Under that vote of confidence, Adrian’s fingers curled quietly inside his hoodie pocket.
The nerves were real. The fear of screwing up was real. But deepest down, a secret excitement broke ground—he might actually get close to the man who stood in the light.
He drew a breath, forced the panic down, and nodded hard. “Okay. I’ll do my best.”
Fenwick looked pleased, then paused. The smile thinned; his face went unusually serious.
“Adrian—one more thing. I need you to hear this first.” His voice dropped, weighted. “Very few people outside know. Keep it to yourself.”
Adrian watched his professor’s expression. His heartbeat skipped. “What is it?”
“Cassian Ashford’s eyes,” Fenwick said, word by word. “He can’t see. He’s blind.”
Adrian went rigid.
The air in the office seemed to vanish. The lobby screen flashed through his mind—the man walking onto the stage with steady steps, taking the trophy cleanly, posture perfect, presence overwhelming.

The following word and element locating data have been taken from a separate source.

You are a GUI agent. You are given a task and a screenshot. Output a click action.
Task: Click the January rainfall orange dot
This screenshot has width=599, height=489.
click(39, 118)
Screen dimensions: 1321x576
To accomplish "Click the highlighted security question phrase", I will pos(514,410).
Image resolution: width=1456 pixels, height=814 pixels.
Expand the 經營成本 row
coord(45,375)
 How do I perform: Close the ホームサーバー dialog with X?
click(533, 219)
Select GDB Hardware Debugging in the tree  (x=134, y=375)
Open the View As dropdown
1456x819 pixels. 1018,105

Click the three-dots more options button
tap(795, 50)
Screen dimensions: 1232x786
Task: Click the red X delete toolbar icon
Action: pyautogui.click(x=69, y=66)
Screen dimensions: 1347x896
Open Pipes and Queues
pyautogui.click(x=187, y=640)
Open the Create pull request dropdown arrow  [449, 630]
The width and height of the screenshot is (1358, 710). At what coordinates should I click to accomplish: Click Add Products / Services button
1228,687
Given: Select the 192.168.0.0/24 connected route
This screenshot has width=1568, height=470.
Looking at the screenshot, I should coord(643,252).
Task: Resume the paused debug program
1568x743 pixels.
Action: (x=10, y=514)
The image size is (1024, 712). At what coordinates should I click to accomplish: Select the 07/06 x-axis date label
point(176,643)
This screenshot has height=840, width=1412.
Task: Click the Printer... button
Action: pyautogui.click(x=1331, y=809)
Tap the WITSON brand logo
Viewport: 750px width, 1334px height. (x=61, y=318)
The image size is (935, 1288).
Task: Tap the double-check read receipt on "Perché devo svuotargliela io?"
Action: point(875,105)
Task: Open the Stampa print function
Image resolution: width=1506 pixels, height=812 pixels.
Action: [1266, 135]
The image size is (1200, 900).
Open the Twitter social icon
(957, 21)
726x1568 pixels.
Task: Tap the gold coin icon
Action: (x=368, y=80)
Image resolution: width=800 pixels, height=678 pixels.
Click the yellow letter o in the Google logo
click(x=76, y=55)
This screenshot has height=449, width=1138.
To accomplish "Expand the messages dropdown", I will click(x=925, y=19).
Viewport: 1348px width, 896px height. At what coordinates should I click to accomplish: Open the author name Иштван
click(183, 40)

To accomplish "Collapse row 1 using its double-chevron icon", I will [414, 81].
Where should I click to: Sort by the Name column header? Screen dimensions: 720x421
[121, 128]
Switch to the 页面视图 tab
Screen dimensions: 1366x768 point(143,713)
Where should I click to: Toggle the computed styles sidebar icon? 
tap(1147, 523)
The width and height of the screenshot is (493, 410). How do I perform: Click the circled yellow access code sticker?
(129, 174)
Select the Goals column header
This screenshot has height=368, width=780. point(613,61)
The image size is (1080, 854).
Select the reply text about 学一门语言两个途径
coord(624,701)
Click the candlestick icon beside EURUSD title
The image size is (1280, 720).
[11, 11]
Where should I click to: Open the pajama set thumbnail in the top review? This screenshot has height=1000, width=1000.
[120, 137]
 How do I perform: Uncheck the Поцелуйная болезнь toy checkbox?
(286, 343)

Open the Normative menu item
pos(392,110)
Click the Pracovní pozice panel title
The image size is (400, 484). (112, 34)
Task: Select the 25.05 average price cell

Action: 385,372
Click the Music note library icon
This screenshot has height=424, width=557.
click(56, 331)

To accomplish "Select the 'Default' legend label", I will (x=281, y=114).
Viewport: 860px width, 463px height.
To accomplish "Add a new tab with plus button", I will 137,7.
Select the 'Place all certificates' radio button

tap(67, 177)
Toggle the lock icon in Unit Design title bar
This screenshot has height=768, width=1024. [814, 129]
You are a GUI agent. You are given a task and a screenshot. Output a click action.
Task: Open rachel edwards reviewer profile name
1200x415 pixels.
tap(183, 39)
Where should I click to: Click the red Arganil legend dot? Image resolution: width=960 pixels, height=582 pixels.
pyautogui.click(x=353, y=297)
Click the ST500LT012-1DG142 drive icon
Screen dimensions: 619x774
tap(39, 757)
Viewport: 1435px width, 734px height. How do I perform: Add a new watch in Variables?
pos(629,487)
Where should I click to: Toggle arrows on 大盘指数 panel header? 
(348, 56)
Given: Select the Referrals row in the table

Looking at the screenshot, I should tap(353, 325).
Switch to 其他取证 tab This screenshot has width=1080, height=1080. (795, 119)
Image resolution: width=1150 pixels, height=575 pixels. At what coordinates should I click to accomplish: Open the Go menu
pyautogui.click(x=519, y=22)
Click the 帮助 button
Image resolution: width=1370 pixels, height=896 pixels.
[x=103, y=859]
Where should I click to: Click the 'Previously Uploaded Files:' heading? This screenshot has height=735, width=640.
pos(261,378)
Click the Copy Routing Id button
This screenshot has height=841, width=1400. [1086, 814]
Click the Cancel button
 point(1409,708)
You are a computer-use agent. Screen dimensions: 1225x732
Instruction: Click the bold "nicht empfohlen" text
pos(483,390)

Those sunglasses… weren’t for cool. Weren’t an artist’s quirk.
“…He can’t see?” Adrian heard his own voice go dry and tight, disbelief flooding his face. “But his playing—”
“Yes. He plays better than most people with perfect sight.” Fenwick sighed. “So when you receive him, be careful. Don’t say *look*. Don’t point and say *over there*. And don’t suddenly grab his hand or touch him because you think he can’t see.”
Fenwick studied his soft-hearted student. “He’s extremely sensitive about anyone making his eyes an issue. He listens. He doesn’t look. Speak normally—he knows what’s happening around him better than anyone.”
Adrian stood still. Fine sweat beaded along his back.
He’d thought he was about to meet an untouchable genius. He hadn’t imagined that genius’s world held not a single thread of light.
And moments ago, he’d been envying the man’s strength—his fearlessness.
“Professor.” Adrian swallowed hard and forced himself steady. Those usually gentle, smiling eyes held something careful and earnest now. “I’ve got it. I won’t say a word.”
Outside, autumn wind dragged through the ivy with a soft rustle.
Adrian couldn’t help wondering: if that man truly saw nothing, what would his voice sound like when he heard Adrian’s first words?
He wiped the cold sweat from his palms on his jeans and followed Fenwick out of the office.